EXERCISE PROMPT> Your job with the data below is to output exactly the lines from the one holding "Guides & Primers (140, 539)" down to the one holding "Core-Exiles - Stats Portal", both included, and no others.

++++ SOURCE RECORDS

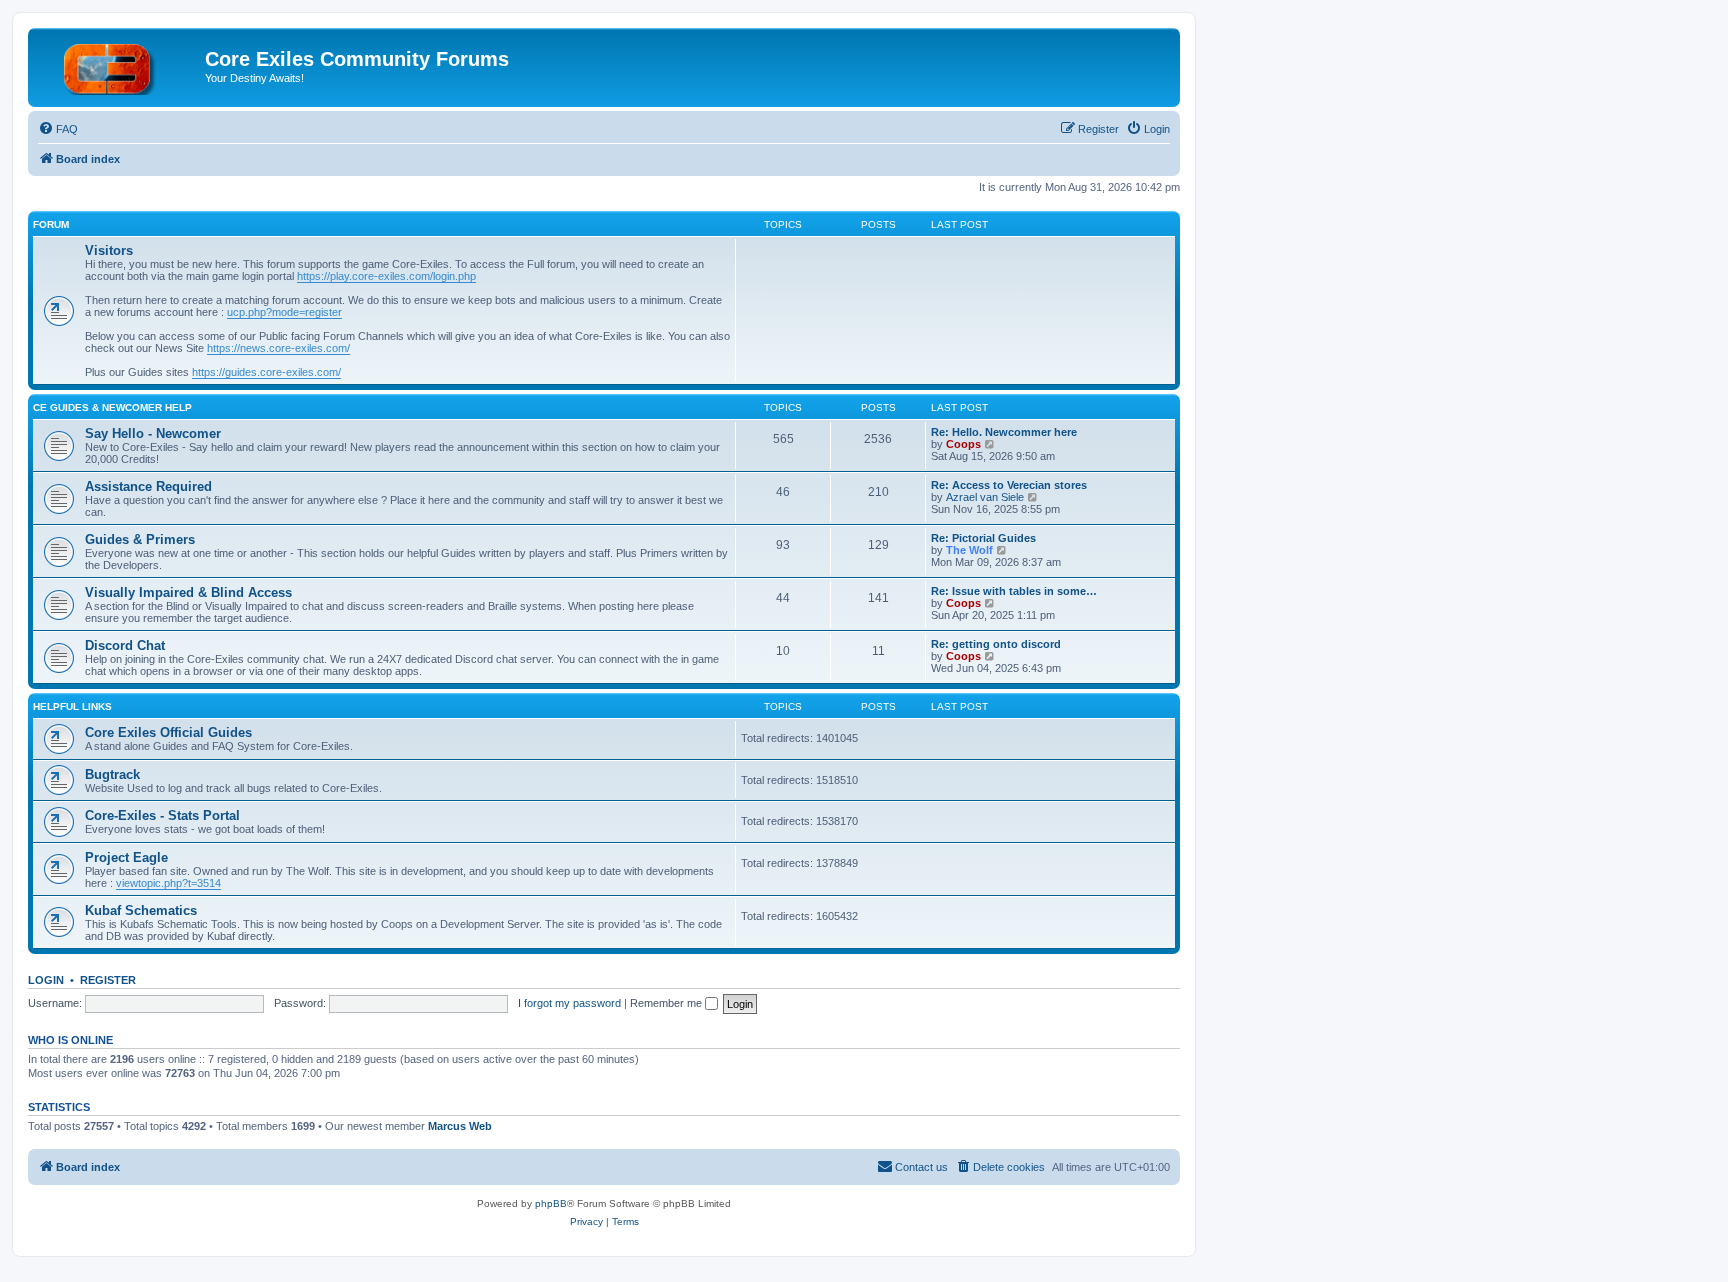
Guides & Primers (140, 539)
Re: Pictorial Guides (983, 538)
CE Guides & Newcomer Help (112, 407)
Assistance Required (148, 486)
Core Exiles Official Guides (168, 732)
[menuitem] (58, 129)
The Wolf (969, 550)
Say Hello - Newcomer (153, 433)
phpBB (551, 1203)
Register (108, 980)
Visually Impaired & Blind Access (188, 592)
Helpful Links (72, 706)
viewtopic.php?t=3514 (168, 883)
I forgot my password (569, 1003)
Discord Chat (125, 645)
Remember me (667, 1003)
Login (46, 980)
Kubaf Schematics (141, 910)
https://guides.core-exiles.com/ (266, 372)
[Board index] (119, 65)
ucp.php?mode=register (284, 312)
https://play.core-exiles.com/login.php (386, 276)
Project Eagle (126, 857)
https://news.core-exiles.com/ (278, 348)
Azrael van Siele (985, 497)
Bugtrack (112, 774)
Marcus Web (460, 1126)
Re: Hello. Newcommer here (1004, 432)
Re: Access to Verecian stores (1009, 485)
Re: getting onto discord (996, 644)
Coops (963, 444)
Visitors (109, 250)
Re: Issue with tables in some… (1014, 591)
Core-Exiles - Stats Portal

++++++++
++++ SOURCE RECORDS

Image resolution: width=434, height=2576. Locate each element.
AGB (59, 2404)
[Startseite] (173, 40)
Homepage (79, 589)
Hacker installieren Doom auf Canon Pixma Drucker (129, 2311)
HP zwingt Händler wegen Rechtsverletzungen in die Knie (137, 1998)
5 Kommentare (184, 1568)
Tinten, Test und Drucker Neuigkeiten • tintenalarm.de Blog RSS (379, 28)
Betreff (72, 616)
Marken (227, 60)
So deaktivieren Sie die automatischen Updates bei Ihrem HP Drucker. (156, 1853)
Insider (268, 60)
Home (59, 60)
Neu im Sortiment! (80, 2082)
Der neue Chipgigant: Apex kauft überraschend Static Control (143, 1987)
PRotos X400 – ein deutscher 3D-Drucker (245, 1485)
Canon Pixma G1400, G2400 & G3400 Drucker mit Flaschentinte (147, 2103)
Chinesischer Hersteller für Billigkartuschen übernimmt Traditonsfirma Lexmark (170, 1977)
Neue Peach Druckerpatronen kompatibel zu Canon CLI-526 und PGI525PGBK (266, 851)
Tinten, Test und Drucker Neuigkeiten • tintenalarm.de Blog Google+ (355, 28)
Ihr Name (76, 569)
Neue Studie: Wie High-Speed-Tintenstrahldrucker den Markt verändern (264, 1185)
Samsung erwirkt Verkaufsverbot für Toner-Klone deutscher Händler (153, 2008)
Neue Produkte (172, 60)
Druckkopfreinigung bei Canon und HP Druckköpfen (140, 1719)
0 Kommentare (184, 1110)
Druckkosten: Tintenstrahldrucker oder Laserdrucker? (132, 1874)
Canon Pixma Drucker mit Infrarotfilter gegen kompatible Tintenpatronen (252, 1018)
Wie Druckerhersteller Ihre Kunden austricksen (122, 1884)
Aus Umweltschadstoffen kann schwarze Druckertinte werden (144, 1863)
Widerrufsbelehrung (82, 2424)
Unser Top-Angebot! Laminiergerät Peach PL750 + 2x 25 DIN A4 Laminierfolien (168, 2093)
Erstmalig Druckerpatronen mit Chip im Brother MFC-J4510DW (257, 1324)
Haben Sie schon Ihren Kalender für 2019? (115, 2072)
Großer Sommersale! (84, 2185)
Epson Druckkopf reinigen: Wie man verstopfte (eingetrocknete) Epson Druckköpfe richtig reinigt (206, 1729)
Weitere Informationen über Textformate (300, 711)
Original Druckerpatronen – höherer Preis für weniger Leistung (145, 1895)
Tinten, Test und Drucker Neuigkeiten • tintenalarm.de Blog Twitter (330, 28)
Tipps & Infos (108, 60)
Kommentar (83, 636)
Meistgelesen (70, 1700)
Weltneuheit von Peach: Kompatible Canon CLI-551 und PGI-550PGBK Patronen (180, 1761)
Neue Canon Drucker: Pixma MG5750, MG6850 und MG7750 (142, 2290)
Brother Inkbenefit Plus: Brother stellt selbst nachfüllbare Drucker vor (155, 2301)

++++++++

ANSWER TO THE EXERCISE>
Guides & Primers (140, 539)
Re: Pictorial Guides (983, 538)
CE Guides & Newcomer Help (112, 407)
Assistance Required (148, 486)
Core Exiles Official Guides (168, 732)
[menuitem] (58, 129)
The Wolf (969, 550)
Say Hello - Newcomer (153, 433)
phpBB (551, 1203)
Register (108, 980)
Visually Impaired & Blind Access (188, 592)
Helpful Links (72, 706)
viewtopic.php?t=3514 (168, 883)
I forgot my password (569, 1003)
Discord Chat (125, 645)
Remember me (667, 1003)
Login (46, 980)
Kubaf Schematics (141, 910)
https://guides.core-exiles.com/ (266, 372)
[Board index] (119, 65)
ucp.php?mode=register (284, 312)
https://play.core-exiles.com/login.php (386, 276)
Project Eagle (126, 857)
https://news.core-exiles.com/ (278, 348)
Azrael van Siele (985, 497)
Bugtrack (112, 774)
Marcus Web (460, 1126)
Re: Hello. Newcommer here (1004, 432)
Re: Access to Verecian stores (1009, 485)
Re: getting onto discord (996, 644)
Coops (963, 444)
Visitors (109, 250)
Re: Issue with tables in some… (1014, 591)
Core-Exiles - Stats Portal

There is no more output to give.